Risk is, of course, inseparable from human life. Accidents happen, and the metaphor of the wheel of fortune is an old one. But attempts to quantify and thus put a price tag on risk were restricted for centuries to the specialized field of maritime insurance, in which sea voyages had been insured since the Middle Ages. The spread of insurance outside of this narrow sphere was one of the momentous, if largely forgotten, trends of the nineteenth century.

The increasing use of insurance outside of maritime trade was emblematic of a shift in Western society from being a status society to becoming a contract society. A passage from Hilaire Belloc’s The Crisis of Civilization (1937) helps elucidate the distinction: “First of all, what is ‘status’? The meaning of the word is ‘standing.’ The status of a man is his established condition. In our original Christian society — that society which reached its flower in the Middle Ages — status was omnipresent…. A man’s position was known, the duties and burdens attaching to it were known, as also the advantages, and they were in a large measure fixed; for the spiritual force and motive underlying the whole business was an appetite for security…. Status arose from the strong, instinctive demand of a Catholic society for stable social relations between men, and, what was more important, for a stable sufficiency of livelihood attaching to the great mass of families in the community. With the loss of religion, status has almost wholly disappeared today, and nowhere more than in the most advanced communities.”

Status, of course, can become burdensome, even unjust, as in the extreme case of slavery. But it need be neither unjust nor particularly oppressive, and even in its chief time of flourishing it often allowed room for a determined individual to seek a new social situation while granting to most men the security necessary both to provide such measure of happiness as can be hoped for in this world and, most importantly, go about saving our souls.

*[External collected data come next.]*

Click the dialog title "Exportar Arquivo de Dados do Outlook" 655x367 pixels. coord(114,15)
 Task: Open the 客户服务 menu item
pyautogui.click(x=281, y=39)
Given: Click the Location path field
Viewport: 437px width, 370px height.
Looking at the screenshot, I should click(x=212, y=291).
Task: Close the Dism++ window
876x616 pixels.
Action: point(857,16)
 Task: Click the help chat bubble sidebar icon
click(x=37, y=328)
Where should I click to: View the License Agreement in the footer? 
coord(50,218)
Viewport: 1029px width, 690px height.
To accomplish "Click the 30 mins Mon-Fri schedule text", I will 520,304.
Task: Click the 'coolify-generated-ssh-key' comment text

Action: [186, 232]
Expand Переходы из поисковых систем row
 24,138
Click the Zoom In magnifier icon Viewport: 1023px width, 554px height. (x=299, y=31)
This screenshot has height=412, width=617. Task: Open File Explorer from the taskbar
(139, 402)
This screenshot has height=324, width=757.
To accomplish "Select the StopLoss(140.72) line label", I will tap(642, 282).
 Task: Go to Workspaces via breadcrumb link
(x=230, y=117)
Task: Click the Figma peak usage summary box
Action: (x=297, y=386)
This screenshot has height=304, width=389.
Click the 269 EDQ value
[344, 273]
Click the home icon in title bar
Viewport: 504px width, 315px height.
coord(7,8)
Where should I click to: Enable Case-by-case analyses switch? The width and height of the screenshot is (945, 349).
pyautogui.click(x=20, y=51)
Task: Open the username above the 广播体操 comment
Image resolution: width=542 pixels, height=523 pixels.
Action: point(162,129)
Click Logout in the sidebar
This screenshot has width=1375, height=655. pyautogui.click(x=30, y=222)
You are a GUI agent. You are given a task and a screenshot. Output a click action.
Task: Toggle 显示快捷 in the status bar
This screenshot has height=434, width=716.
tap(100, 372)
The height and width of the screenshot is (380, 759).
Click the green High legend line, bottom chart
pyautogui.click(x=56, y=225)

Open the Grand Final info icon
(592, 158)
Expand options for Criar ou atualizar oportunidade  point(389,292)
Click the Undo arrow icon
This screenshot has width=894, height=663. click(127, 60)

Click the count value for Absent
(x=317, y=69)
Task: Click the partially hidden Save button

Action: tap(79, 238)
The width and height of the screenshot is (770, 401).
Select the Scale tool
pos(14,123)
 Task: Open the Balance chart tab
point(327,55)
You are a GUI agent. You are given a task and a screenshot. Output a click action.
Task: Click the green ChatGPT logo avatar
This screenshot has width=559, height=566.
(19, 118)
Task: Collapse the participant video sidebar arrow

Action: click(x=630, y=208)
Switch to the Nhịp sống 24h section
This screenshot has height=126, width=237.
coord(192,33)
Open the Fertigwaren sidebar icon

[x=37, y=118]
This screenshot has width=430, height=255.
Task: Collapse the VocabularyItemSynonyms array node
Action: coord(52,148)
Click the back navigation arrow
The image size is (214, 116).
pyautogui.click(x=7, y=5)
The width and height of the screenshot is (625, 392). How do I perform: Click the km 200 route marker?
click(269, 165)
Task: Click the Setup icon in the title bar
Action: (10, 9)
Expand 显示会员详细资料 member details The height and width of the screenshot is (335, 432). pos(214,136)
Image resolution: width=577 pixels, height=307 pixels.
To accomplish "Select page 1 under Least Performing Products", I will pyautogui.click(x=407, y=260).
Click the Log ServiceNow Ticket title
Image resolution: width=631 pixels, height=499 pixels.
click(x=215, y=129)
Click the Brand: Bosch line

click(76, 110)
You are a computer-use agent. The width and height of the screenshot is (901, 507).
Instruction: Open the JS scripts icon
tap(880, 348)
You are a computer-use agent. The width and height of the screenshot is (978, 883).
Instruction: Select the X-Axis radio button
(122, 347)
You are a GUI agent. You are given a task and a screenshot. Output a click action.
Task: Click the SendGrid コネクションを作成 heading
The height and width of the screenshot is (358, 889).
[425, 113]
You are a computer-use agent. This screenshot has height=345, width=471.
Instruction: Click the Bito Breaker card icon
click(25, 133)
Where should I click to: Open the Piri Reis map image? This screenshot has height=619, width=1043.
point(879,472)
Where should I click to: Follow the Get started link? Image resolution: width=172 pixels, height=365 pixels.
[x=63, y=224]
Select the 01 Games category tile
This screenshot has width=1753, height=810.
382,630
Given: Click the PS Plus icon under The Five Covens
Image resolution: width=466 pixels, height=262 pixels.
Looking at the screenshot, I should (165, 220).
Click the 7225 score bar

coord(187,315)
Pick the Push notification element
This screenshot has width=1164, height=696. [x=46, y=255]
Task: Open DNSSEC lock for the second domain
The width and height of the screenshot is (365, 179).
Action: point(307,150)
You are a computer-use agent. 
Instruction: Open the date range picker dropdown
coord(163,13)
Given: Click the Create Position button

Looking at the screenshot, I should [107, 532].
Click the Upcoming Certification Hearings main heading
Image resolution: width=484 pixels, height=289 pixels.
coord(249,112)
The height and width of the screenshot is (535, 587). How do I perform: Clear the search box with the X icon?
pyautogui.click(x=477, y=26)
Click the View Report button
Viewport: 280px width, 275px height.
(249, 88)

The opposite of status is contract, a situation in which nothing is stable or certain, except what can be tied down by some contractual relation, some free agreement (in theory) between two or more parties. In the case of contractual relations, there are no stable or customary rights and duties, only those rights and duties that are specified. A worker, for example, cannot expect a living wage as a matter of right based on his status as a worker or even as a human being, but only such a wage as he can negotiate with his employer.

Across most of the Western world in the eighteenth and nineteenth centuries, society was changing from a status base to a contract base. Levy cites an 1800 Pennsylvania case in which the owners of a ship were required to pay the wages of an entire voyage to the heirs of a sailor who had died before the voyage’s end. As a harbinger of the dawning of the age of personal assumption of risk, an 1842 decision by the Massachusetts Supreme Court denied a railway worker compensation for an accident caused by another worker’s negligence. The court ruled that each individual worker was responsible for “the risks and perils incident to his situation.” The railway corporation was not a community with shared goals and reciprocal rights and duties; from now on, it was essentially every man for himself.

The personal assumption of risk has what Levy calls an upside and a downside. In a status society, a person is protected from much of the downside of risk, but his ability to pursue the upside is limited and often hindered. If someone is determined to pursue opportunities, he must often relinquish his protected place in the status hierarchy. He must risk the downside in order to chase the upside.

In nineteenth-century America, this new “freedom to starve” found varying responses among different groups of people. Some were movements of resistance: In the first half of the century, there was a conscious effort among New England farmers to promote farming and land ownership as a secure protection against the vagaries of markets and the recurring “panics” of the commercial economy. Later, fraternal organizations attempted to offer life and accident insurance on principles fundamentally different from those used by commercial insurance companies. But even those partakers in the speculative, risk-taking economy — those who were vigorously chasing the upside — became aware of the need to protect themselves. Hence the increasing use of all forms of insurance.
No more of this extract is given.